* _Task item_:
Only one span is wanted from the lines below: from the one with "Screen dimensions: 663x373" up to and including the one with "The image size is (528, 381).". Copy it exactly, without images.

══════

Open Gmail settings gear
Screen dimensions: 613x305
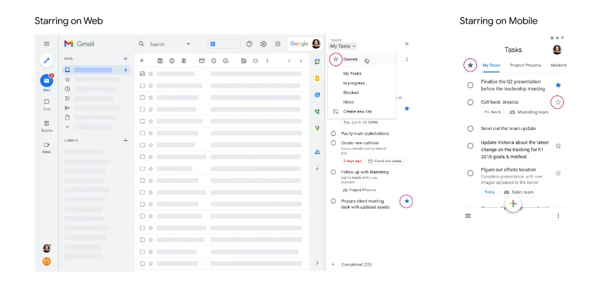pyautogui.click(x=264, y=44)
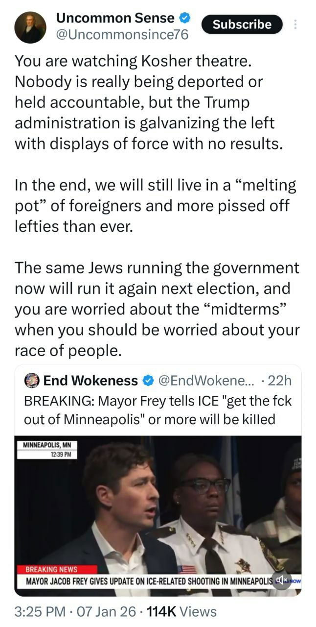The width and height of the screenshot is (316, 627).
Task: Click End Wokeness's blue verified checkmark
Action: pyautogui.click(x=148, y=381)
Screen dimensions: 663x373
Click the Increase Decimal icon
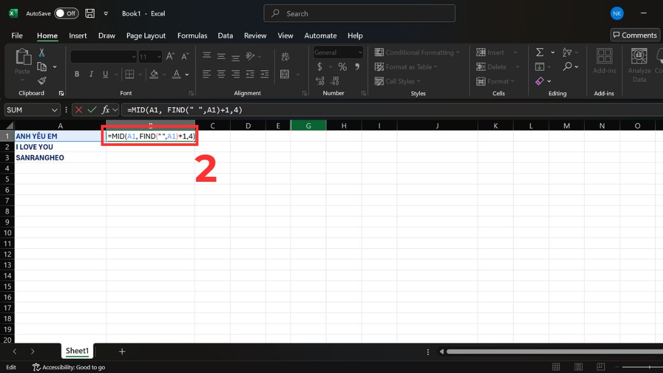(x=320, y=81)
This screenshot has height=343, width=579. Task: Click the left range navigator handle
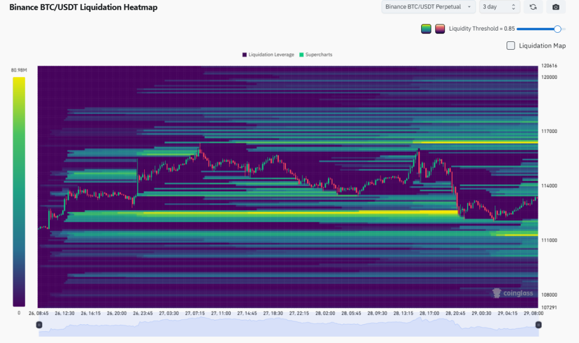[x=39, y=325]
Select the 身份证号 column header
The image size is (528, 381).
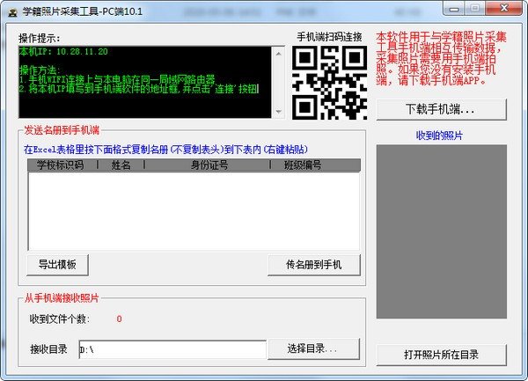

══════

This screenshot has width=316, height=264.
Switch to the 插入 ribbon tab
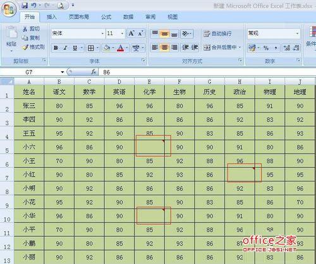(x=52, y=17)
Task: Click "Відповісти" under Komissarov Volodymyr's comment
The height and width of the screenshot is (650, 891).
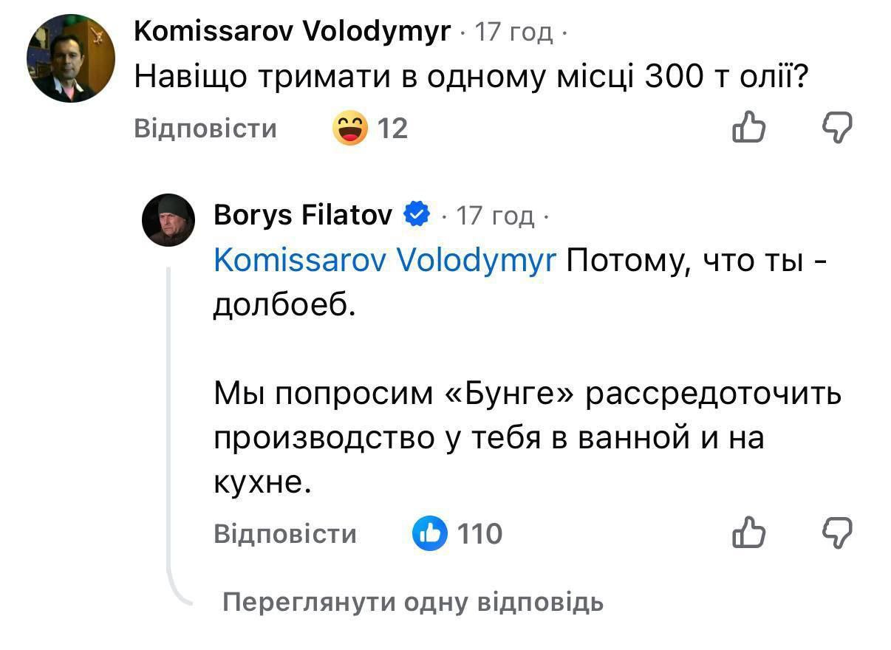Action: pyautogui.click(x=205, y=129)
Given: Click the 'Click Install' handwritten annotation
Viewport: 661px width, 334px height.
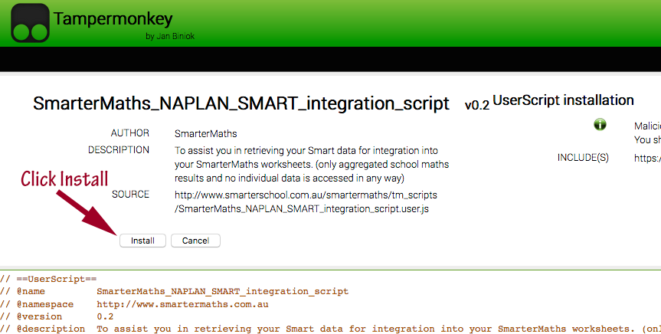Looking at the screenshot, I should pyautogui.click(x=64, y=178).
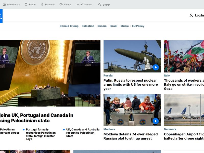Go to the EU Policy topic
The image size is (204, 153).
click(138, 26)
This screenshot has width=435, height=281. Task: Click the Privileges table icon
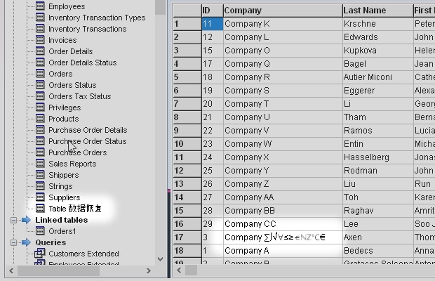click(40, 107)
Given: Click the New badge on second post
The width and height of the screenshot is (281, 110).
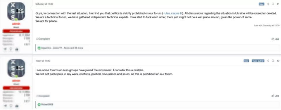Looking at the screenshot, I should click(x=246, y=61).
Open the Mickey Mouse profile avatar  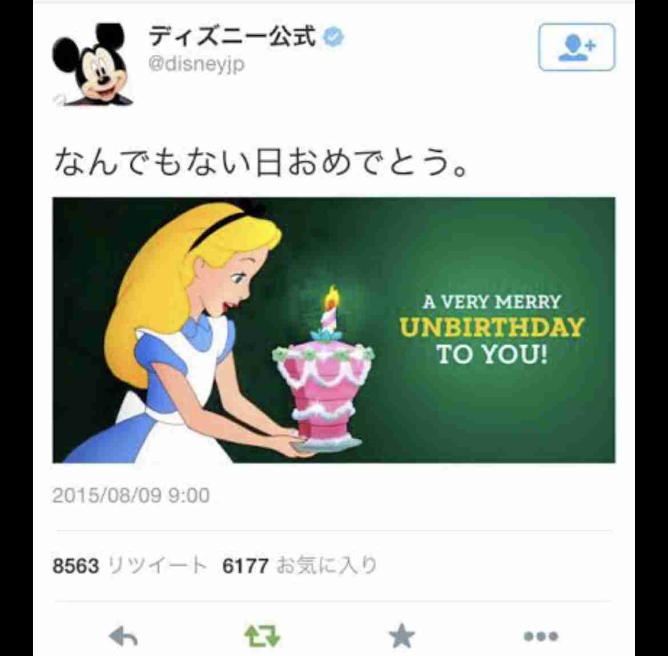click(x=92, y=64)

══════

* _Solution to the exercise_:
Screen dimensions: 663x373
Click the Increase Decimal icon
(x=320, y=81)
This screenshot has height=343, width=579. Task: Click the left range navigator handle
[x=39, y=325]
Select the 身份证号 column header
The image size is (528, 381).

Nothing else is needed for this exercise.